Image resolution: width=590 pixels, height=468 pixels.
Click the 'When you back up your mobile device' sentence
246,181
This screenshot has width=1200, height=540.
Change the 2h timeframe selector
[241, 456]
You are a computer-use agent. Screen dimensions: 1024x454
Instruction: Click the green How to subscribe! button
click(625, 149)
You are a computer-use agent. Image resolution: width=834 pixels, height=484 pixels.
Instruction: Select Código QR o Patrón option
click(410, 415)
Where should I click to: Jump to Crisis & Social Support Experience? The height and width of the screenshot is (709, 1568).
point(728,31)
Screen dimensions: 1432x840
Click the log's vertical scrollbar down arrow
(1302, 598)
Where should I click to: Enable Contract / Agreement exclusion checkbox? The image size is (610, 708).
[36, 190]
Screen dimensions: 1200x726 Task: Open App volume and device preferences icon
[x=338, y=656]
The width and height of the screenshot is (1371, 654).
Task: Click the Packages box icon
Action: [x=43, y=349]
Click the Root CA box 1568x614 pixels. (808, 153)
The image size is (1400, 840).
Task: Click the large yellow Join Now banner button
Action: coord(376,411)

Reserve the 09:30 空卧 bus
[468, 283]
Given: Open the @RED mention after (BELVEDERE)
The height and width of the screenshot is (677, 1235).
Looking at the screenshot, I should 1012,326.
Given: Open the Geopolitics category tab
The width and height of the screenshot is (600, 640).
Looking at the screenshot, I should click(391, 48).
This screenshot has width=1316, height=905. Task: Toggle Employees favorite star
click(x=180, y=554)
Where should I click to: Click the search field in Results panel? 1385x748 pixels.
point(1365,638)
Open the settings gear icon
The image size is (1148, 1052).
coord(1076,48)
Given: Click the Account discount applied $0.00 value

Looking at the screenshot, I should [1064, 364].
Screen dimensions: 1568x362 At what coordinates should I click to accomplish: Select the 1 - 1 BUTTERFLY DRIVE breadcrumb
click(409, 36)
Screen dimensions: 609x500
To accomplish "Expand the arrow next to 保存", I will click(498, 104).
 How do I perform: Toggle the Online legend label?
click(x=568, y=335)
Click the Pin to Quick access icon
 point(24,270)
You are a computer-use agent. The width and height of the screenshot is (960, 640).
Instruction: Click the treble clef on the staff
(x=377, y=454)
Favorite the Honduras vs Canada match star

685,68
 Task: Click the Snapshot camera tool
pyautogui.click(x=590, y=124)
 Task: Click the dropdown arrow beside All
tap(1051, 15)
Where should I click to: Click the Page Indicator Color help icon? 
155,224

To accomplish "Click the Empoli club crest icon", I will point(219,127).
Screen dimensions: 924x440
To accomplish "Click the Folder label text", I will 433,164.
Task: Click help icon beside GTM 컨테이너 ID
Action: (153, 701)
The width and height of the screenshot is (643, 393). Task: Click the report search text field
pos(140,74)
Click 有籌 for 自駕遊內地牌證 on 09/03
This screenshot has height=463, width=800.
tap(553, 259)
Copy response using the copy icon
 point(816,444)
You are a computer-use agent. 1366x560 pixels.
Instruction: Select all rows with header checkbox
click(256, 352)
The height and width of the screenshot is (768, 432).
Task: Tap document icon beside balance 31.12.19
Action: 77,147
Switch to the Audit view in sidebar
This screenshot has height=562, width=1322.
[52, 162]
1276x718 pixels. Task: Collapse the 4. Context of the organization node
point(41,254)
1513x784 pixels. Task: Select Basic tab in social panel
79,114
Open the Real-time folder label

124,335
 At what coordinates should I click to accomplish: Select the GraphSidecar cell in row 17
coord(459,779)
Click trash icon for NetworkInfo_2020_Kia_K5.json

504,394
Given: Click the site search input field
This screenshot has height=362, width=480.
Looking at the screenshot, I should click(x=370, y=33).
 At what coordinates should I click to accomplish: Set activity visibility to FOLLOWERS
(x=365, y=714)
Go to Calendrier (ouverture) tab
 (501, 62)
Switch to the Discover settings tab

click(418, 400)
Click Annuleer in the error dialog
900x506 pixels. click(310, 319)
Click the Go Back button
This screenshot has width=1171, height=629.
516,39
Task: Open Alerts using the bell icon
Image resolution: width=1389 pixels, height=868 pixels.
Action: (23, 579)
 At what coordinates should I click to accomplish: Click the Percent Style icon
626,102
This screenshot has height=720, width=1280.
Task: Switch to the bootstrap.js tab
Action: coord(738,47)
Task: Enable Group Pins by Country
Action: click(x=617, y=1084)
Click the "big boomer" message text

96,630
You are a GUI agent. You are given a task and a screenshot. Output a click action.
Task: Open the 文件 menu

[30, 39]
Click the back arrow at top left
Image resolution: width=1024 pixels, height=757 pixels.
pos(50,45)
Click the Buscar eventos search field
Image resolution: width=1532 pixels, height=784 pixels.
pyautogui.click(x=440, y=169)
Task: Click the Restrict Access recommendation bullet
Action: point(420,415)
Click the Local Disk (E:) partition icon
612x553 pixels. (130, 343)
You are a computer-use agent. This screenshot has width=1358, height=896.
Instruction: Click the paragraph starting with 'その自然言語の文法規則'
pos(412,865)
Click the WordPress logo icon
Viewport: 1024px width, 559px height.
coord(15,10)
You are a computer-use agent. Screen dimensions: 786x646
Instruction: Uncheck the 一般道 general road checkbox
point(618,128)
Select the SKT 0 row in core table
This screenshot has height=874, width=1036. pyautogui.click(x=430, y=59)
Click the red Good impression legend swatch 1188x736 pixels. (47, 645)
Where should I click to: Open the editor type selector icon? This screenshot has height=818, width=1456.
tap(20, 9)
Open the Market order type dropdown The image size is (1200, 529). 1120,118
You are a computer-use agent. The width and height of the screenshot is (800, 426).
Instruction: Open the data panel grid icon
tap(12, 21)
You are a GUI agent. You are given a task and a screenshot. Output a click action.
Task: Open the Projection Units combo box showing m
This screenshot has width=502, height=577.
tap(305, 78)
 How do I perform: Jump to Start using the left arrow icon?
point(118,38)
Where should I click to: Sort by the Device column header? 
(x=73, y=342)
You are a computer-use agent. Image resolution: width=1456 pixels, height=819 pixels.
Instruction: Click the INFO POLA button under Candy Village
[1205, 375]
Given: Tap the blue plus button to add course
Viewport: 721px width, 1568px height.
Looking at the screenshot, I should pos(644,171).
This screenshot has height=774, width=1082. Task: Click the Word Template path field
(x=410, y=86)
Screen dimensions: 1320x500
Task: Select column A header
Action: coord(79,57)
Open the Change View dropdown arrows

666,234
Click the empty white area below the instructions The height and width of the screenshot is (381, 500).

- _ACTION ITEM_
Copy whichever lines in the listing above contain the word "agent".

- _FINISHED TASK_
You are a computer-use agent. Screen dimensions: 1024x454
You are a computer-use agent. Image resolution: width=834 pixels, height=484 pixels.
You are a computer-use agent. The width and height of the screenshot is (960, 640).
You are a computer-use agent. 1366x560 pixels.
You are a GUI agent. You are given a task and a screenshot. Output a click action.
You are a computer-use agent. This screenshot has width=1358, height=896.
You are a computer-use agent. Screen dimensions: 786x646
You are a computer-use agent. The width and height of the screenshot is (800, 426).
You are a GUI agent. You are given a task and a screenshot. Output a click action.
You are a computer-use agent. Image resolution: width=1456 pixels, height=819 pixels.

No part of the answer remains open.